At max Vin, the transformer secondary (CT to Leg) has peak flat topped voltage of 375V plus an additional +/-200V of 5Mhz ringing on the edges. This ringing damps down from max amplitude to zero in ~3uS. Looks textbook. This is very consistant. I had to double check that the scope was still triggering. :)

In lab testing, I placed a 320pF cap and 250 ohm resistor across the secondary (leg - leg) and the ringing was critically damped. Any higher or smaller resistor and the amplitude got larger.
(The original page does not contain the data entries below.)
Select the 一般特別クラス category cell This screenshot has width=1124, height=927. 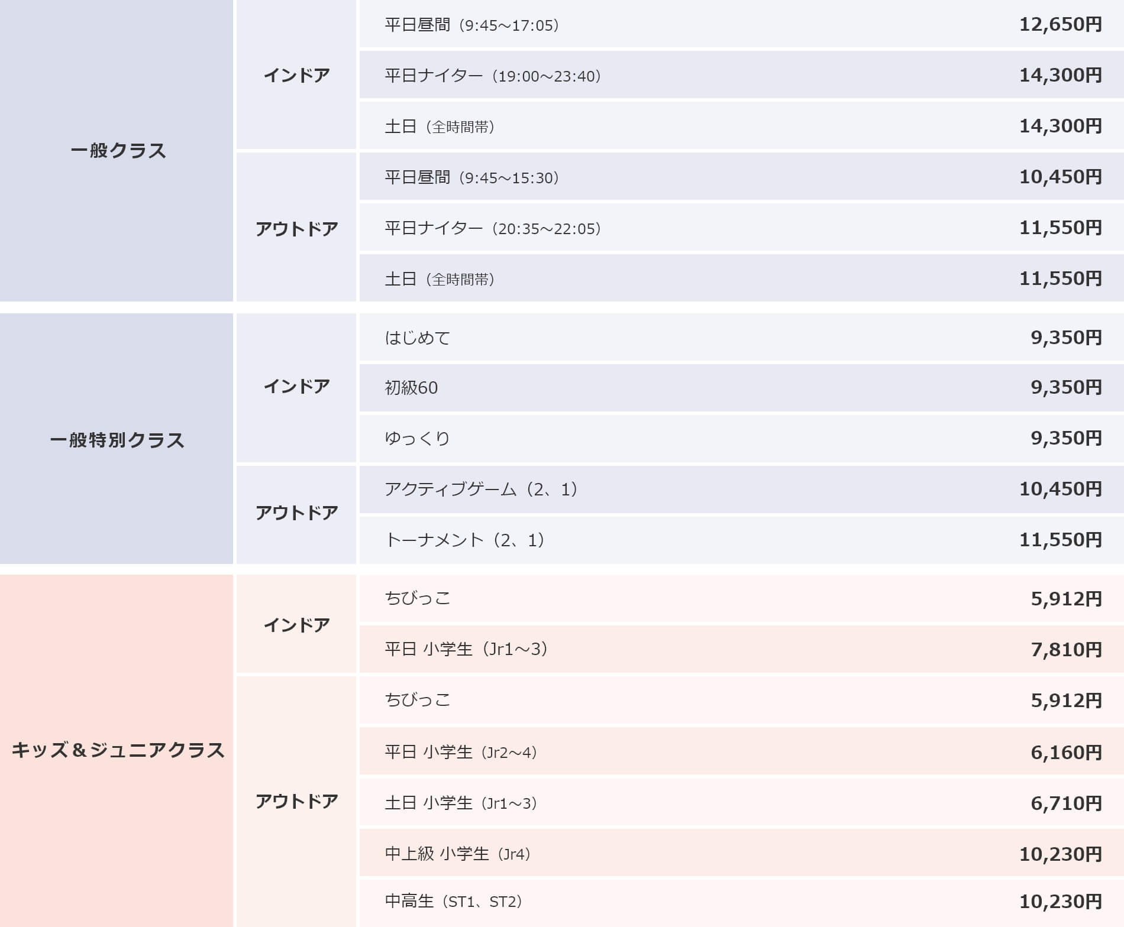click(x=117, y=439)

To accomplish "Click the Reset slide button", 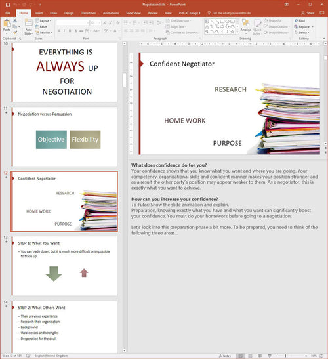I will (x=41, y=27).
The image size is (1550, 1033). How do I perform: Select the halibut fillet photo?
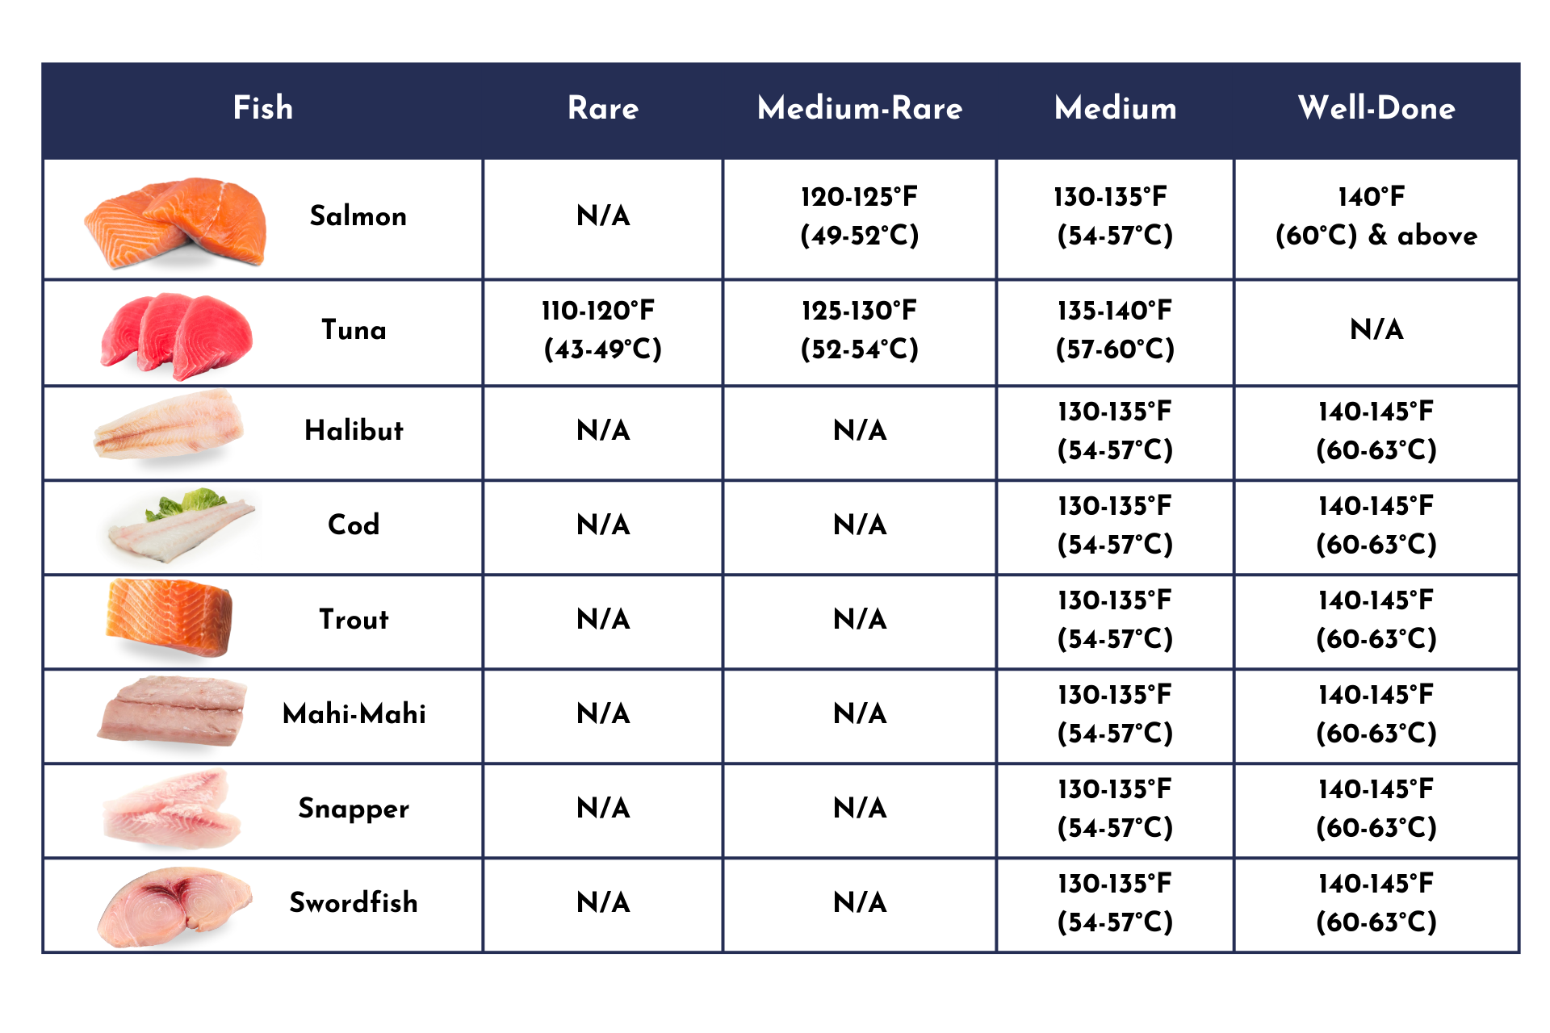169,425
Unfortunately The power dissipation in the resistor as very high (~15W) so I'm looking at alternative ways to damp this ringing without so much heat being generated.

Changing the magnetics or diodes is unfortunately not an option. :(

Would snubbing across each diode achieve the same goal (reduce peak amplitude and less EMI) and dissipate less power?

How about R-C snubber from CT to leg on both legs instead of leg to leg.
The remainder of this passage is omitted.